How Not to Set Alimony and Spousal Support in High Income Cases

Florida Husband and Wife divorce after a long-term marriage of more than twenty years. They have a daughter, who is a minor and a son who is a legal adult.

Wife is unemployed during the marriage.

Husband is a network television news anchor and earns over $1 million per year. The family enjoys a high standard of living.

Of course, Wife seeks alimony and spousal support in the divorce. And the family court awards alimony, of course.

But Wife appeals her alimony and spousal support award as being too low. She cites two issues.

First, Husband chooses to pay their adult son’s living expenses and tuition for college.
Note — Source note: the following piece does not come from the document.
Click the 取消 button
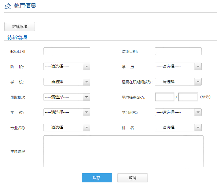This screenshot has height=194, width=217. pyautogui.click(x=132, y=178)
Over $50,000 per year.

The family court credits Husband’s payments for their son as alimony and spousal support to Wife.

Second, the family court discounts various expenses listed on Wife’s financial affidavit … although they are consistent with Wife’s spending history and well within Husband’s budget.
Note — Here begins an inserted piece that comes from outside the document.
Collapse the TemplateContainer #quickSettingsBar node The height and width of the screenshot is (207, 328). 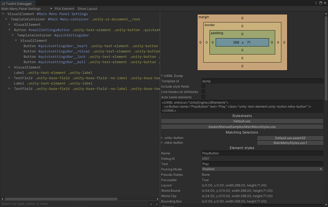[13, 35]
And, on appeal, the court reverses the family court’s holding regarding alimony and spousal support, and remands the case for further proceedings, specifically, consideration of the couple’s standard of living during their marriage and eliminating the credit for Husband’s voluntary payment of their adult son’s college expenses.

The appellate court also anticipates re-determination of Wife’s fee award based in part on the family court’s errors in calculation as well as reductions based on what it considered “unreasonable positions” taken by Wife. The appellate court disagreed with that characterization.